D’abord, on remarquera que les confrontations entre candidats ont déjà pris la forme de revanche ou de rencontres entre ennemis intimes, sans que cela ne perturbe l’audience. Si l’intérêt résidait véritablement dans l’épreuve du feu que constituerait pour les candidats ce débat, alors nous aurions dû logiquement observer que les face-à-face mettant en scène le président sortant ou des acteurs s’étant déjà rencontrés par le passé mobilisaient moins que les autres. Or, il n’en est rien. Mitterrand et VGE s’étaient retrouvés en face-à-face en 1974 sans que cela n’affecte l’affluence des français au second rendez-vous de 1981. Autre exemple, c’est le débat entre Jacques Chirac, alors Premier Ministre de Mitterrand, et Mitterrand lui-même, en 1988, qui a rassemblé le plus grand nombre de téléspectateurs de l’histoire des émissions politiques. En 1988, loin d’en atténuer l’attrait, la cohabitation a exacerbé l’attention des français pour le débat d’entre-deux tours.
Ensuite, on notera que si l’intérêt des français résidait dans la joute, alors rien ne justifierait que l’opinion ait accepté, dans son immense majorité, que Chirac refuse de débattre face à le Pen en 2002, ou qu’Hollande refuse les trois débats auxquels l’a invité Nicolas Sarkozy au soir du premier tour le 22 avril dernier. Après tout, dans le premier cas, il importait que Chirac, pour être pleinement légitime, se confronte au leader du Front National. De la même manière, si l’enjeu consistait véritablement à mieux connaître l’aptitude à jouter de ceux qui prétendent nous diriger, alors rien n’empêchait la multiplication des face-à-face. Hollande a pourtant refusé tout net cette multiplication des sessions, sans que cela n’offusque l’opinion d’ordinaire si pressée d’en demander toujours plus pour mieux approcher l’authenticité de nos dirigeants politiques.
Enfin, on remarquera que François Hollande, comme Nicolas Sarkozy, ont tous deux déjà été placés face à un contradicteur durant cette campagne. Lors de l’émission des « Paroles et des actes » sur France 2, le leader socialiste a débattu avec Alain Juppé fin janvier puis avec Jean-François Copé mi-mars; et Nicolas Sarkozy a, quant à lui, débattu début mars avec Laurent Fabius. L’aptitude des prétendants à la rixe verbale a donc déjà été éprouvée dans cette campagne, sans que là encore, cela ne diminue l’attrait pour le débat d’entre-deux tours.
Il faut donc abandonner l’idée d’un attrait massif des français pour l’odeur de camphre et d’adrénaline qui émane des rings, même électoraux.
« Le roi est mort, vive le roi ! » ; il me semble que davantage qu’une mise à l’épreuve des candidats, le débat constitue pour les qualifiés et pour les électeurs, un moment de célébration de la fonction présidentielle.

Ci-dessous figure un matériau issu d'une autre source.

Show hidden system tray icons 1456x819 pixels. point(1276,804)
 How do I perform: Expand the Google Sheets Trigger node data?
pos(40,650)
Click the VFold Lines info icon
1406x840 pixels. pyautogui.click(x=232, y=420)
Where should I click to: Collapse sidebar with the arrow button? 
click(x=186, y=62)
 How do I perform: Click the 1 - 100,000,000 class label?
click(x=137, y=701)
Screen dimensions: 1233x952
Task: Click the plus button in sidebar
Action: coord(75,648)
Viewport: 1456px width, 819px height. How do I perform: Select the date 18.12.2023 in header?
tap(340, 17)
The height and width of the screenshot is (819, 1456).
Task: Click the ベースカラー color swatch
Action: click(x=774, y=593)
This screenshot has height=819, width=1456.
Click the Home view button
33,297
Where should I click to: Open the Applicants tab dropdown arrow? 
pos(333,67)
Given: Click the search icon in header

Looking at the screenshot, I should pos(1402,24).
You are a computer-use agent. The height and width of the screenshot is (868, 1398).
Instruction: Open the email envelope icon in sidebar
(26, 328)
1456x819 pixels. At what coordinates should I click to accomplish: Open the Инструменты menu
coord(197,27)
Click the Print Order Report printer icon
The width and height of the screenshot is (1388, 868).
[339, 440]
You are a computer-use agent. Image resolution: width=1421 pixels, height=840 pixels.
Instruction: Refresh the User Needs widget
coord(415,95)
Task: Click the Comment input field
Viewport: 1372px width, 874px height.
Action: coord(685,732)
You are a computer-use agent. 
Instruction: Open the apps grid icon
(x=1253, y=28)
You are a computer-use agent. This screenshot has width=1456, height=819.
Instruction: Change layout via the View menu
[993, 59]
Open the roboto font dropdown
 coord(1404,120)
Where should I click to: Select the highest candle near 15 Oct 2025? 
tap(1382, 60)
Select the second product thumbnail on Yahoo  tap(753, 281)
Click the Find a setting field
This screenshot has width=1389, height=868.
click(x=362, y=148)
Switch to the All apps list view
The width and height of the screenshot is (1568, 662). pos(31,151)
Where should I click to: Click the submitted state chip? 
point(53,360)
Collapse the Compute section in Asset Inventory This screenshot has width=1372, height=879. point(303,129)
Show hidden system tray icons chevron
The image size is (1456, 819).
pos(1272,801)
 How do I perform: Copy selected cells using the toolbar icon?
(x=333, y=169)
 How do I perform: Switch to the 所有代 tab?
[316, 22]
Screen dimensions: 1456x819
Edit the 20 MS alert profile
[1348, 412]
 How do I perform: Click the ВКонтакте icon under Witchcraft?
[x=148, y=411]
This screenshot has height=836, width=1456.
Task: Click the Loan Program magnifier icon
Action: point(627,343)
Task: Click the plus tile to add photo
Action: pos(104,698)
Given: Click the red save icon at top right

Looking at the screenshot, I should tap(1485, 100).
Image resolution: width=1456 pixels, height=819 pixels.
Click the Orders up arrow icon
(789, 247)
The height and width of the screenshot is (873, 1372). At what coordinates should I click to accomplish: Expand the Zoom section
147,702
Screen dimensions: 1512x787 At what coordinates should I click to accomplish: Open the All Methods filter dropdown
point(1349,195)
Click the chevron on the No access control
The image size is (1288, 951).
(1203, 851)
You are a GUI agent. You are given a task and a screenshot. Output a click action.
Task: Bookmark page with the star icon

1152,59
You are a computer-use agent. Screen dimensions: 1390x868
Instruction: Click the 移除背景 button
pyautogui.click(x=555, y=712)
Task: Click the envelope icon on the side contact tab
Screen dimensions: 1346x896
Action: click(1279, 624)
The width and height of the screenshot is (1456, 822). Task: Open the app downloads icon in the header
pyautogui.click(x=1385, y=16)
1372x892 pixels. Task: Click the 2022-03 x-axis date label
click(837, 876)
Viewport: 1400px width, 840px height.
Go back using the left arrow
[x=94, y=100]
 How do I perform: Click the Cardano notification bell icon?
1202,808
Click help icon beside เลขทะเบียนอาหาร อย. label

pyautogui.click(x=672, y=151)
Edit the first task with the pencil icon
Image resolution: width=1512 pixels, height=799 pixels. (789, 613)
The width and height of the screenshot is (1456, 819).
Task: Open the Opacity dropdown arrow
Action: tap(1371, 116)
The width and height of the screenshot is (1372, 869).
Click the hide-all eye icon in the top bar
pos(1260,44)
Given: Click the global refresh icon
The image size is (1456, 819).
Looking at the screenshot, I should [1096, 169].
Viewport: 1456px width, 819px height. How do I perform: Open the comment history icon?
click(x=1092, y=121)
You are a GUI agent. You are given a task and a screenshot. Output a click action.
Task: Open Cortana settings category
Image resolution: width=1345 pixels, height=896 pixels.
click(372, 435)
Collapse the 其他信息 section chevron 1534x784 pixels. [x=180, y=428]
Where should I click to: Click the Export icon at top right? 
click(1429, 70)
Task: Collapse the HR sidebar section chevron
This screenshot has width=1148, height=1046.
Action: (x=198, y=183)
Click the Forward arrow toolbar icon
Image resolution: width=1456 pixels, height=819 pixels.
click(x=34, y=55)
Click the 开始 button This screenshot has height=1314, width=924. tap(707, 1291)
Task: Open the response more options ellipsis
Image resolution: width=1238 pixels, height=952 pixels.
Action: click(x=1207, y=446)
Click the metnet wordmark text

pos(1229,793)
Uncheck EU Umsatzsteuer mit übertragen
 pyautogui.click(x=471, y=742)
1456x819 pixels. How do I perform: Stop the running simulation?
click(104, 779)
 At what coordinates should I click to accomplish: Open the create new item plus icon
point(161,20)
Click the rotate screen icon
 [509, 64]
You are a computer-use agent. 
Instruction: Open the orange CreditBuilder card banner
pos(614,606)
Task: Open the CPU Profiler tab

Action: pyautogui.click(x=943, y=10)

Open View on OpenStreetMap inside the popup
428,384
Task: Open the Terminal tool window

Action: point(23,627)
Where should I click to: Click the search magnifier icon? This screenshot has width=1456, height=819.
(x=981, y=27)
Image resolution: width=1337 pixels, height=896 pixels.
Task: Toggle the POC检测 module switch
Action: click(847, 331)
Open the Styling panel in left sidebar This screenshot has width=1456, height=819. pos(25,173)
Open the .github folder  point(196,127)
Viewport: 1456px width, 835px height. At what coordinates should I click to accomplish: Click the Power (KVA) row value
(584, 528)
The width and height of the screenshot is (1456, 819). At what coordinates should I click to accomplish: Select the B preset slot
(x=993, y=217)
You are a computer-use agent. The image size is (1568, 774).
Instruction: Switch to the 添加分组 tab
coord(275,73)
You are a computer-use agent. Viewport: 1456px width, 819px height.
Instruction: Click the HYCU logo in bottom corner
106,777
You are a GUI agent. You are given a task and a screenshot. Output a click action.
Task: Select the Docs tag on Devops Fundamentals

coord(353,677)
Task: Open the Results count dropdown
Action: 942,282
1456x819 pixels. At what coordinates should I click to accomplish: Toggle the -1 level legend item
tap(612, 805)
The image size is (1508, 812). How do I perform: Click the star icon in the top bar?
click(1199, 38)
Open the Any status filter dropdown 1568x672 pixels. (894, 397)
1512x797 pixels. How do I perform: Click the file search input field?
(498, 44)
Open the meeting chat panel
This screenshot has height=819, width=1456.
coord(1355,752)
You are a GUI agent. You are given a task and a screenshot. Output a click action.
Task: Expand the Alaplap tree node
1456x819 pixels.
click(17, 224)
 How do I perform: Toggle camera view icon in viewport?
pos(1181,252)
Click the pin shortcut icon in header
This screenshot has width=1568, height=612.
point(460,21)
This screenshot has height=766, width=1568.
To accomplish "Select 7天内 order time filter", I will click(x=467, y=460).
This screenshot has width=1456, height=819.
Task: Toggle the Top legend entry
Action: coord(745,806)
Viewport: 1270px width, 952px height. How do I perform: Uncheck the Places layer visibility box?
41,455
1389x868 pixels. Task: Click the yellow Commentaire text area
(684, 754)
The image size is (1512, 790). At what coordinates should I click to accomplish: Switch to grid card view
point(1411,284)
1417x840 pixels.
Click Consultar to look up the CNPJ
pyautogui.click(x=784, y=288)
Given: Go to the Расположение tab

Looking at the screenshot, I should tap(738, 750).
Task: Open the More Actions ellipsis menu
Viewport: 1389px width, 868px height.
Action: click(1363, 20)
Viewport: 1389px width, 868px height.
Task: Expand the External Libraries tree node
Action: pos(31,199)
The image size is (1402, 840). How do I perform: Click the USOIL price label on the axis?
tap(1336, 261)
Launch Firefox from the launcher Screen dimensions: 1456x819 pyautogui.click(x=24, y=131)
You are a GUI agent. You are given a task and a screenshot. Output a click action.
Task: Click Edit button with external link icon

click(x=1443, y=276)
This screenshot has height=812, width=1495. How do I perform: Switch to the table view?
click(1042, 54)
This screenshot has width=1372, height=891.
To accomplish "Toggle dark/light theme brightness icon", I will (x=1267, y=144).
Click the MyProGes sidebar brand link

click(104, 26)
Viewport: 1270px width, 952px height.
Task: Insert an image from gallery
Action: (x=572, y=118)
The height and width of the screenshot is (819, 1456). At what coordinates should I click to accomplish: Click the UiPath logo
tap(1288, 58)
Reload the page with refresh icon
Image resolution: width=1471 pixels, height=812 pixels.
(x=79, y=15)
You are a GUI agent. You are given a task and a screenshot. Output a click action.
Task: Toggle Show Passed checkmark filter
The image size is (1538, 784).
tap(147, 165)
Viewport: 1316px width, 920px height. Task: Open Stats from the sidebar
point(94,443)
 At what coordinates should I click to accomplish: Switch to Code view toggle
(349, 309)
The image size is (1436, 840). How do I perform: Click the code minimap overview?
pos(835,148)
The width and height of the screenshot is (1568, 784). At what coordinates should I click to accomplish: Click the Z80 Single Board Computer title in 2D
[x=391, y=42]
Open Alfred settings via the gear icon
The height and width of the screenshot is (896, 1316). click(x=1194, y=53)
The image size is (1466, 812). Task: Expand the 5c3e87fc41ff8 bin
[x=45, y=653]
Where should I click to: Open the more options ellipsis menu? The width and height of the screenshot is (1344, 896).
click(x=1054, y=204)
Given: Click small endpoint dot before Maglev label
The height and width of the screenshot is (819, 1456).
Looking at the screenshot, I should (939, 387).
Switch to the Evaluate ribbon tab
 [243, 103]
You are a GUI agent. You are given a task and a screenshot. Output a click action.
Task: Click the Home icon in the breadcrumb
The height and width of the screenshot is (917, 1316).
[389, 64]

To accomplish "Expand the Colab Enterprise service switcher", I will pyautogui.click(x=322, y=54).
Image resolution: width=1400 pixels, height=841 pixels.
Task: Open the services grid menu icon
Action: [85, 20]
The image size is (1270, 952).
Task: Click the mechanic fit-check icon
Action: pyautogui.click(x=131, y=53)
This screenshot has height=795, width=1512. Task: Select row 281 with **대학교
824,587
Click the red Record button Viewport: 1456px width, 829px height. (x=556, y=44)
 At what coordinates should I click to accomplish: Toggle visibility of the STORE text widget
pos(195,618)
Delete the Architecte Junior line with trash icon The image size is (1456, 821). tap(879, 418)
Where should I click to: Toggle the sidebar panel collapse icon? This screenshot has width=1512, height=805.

Pendant deux heures, les deux impétrants assistés par deux journalistes vont débattre de grandes et de petites questions, s’accordant ainsi pour raconter la primauté du politique sur toute autre dimension et vanter en filigrane la splendeur de la fonction présidentielle.
Ils le feront devant des français massivement réunis devant leurs écrans, le plus souvent en groupe d’amis ou en famille. Des français dubitatifs devant nos élus mais reconnaissant les vertus de notre système de désignation politique et quoiqu’on en dise, peu réticents à l’idée d’une communion nationale autour de notre démocratie.
Pour chaque candidat qualifié, c’est en apparence l’épreuve ultime, le moment de la confrontation avec celui qui pourrait le faire chuter au pied du podium. Mais en réalité les jeux sont déjà faits ; autour de cette table se retrouvent le vainqueur et le vaincu virtuels de cette élection, qui, ensemble, viennent célébrer le mythe fondateur de la toute-puissance politique, consacrer la fonction présidentielle, et légitimer ainsi la perpétuation de notre fonctionnement démocratique.
« Vous n’avez pas le monopole du cœur » ; « Vous êtes l’homme du passif », « Pour être président, il faut être calme ». Comme toujours, ce débat réservera son lot de petites phrases qui viendront s’ajouter à l’épopée de la Ve République. Il appartient aux deux acteurs convoqués cette fois-ci de faire preuve de lyrisme, d’inspiration et d’audace dans leur interprétation de ce rituel, tous les 5 ans répété.
Pugilat verbal ? Non ! Le débat d’entre-deux tours est une ode à la fonction présidentielle chantée en duo.